Less than ten years ago I wrote a big rant at people where I worked about fibre channel:
all our machines had two entirely different networks attached to them: one built on
ethernet which was at that point all Gb on new machines and 10Gb on some (I don't
think that 10Gb switches were really available yet though) & where you could stuff a
machine with interfaces for the cost of a good meal, and where everything just talked to
everything else ... and one built on fibre channel which might have been 2Gb, where an
interface cost as much as a car, and where interoperability involved weeks pissing around
with firmware in the cards, and sometimes just buying new ones. Fibre channel was just
laughably worse than ethernet.
No one listened, of course, because my political skills are akin to those of a goat, and
fibre channel is *storage* which is completely different than networking, somehow.

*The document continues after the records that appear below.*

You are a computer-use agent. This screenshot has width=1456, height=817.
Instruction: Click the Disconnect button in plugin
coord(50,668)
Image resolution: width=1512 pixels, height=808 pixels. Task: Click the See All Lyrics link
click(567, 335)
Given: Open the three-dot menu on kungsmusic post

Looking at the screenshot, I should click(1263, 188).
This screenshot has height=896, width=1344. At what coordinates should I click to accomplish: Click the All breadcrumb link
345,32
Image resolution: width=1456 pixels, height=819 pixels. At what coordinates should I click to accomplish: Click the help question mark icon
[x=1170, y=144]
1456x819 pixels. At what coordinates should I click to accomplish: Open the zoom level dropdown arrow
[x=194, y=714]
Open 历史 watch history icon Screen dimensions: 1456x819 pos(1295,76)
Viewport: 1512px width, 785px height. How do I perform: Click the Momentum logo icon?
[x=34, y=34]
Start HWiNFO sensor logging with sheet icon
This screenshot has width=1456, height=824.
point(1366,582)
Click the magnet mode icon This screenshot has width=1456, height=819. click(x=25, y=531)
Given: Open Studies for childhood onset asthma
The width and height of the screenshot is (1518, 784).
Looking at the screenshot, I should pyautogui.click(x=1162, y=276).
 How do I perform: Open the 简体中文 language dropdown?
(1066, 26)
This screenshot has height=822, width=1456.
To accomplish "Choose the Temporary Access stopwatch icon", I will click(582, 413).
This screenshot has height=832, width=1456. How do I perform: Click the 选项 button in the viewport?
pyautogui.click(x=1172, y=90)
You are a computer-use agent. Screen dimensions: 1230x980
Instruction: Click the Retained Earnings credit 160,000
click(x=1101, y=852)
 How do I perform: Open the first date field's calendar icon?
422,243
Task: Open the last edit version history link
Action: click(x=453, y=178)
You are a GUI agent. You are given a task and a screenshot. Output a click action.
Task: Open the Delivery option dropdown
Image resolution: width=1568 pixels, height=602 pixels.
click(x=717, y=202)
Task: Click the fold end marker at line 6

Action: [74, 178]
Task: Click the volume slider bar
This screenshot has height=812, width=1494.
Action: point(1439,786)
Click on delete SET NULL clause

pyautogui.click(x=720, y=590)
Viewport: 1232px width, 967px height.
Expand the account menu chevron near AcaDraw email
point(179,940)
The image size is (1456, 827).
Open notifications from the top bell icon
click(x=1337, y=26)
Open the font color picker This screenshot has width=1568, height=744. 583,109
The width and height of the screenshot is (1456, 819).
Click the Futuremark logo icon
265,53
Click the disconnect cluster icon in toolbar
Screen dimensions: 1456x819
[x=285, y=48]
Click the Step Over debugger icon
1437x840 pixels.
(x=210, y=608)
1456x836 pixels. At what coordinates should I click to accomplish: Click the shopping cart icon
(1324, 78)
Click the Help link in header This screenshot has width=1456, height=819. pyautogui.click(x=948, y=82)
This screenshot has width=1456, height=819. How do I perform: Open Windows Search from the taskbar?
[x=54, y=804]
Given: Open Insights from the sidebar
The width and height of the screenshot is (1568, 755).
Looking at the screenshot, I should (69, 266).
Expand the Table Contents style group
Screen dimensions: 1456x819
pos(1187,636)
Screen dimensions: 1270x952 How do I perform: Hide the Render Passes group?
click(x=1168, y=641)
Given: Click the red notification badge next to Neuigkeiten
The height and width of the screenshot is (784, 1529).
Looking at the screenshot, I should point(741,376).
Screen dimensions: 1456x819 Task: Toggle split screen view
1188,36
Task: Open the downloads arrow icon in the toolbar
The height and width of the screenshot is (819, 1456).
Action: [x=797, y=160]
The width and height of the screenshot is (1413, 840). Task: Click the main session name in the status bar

Perhaps people still use fibre channel.
On 16 Jan 2017, at 16:44, Larry McVoy
<lm(a)mcvoy.com> wrote:
I held up the two cards, disclosed the cost, and said "this ATM card is
always going to be expensive but the ethernet card is gonna be $10 in
a year or two. Why? Volume. Every computer has ethernet, it's gonna
do nothing but get cheaper. And you're gonna see ethernet over fiber,
long haul, you're going to see 100 Mbit, gigabit ethernet, and it's
going to be cheap. ATM is going nowhere."